In Pursuit of Good People
Keeping the workforce safe and productive are particularly critical at a time when skilled labor across the construction industry is at a premium, particularly for labor intensive work like drywall. Duckworth says GCs must closely monitor subcontractors’ backlogs to ensure they don’t get stretched. He’s had no such worries with Precision Walls, however.
“They are large enough and transparent with us to let us know what they can or cannot do,” Duckworth says. “We can trust that they have a plan to provide what we need. They also have the ability to react quickly and assign swing crews for weekend work if needed.”
To ensure Precision Walls can continue to live up to those expectations, Allen has stressed retention, especially at the entry level.
“We learned from exit interviews that some new people didn’t feel involved, which was the result of having each jobsite foreman responsible for training,” he explains.
Now, new Precision Walls employees spend a week at one of its three training centers to learn the firm’s culture and procedures. It also affords supervisors the opportunity to more fully assess the new employees’ skills—what they’re good at and what may require additional training.

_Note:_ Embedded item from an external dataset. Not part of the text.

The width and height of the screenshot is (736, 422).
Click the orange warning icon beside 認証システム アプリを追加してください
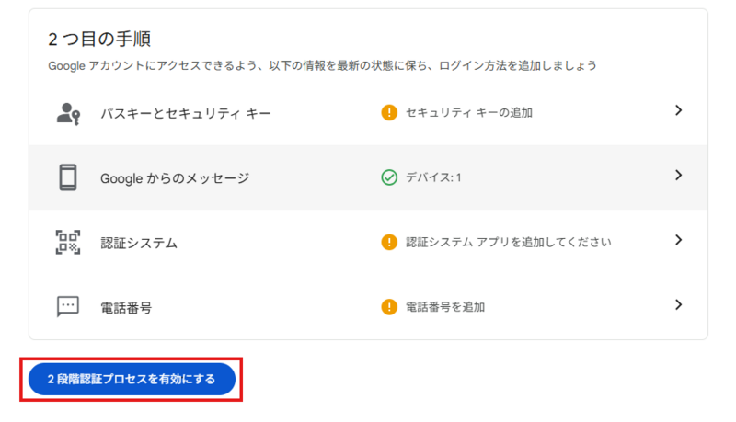coord(389,243)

Allen says taking a standardized approach to training has paid off in lower turnover rates, but it’s only one solution to a multifaceted challenge.
“It’s an issue we’re all dealing with, but just talking about it won’t help,” he says. “You just have to go out and recruit good people and do what you can to keep them.”
Precision Walls enjoys a rather diverse project slate that includes Vidant Health’s 418,000-sq-ft, 96-bed cancer patient tower in Greenville, N.C.; a new $154-million, 360,000-sq-ft headquarters for Charleston, S.C., technology firm Blackbaud; and the ongoing renovation of Greensboro, N.C.’s historic Revolution Mill into a retail and residential center.
Still, Allen is taking nothing for granted. While he expects the market to remain strong, Precision Walls is nevertheless planning to place itself in the strongest possible position if and when a downturn occurs.
Sticking with the practices they’ve used for more than 50 years will no doubt be the strategy’s keystone.
“We never have to worry about upset clients or bad quality” when using Precision Walls, Muter says. “They’re just a good bunch of people.”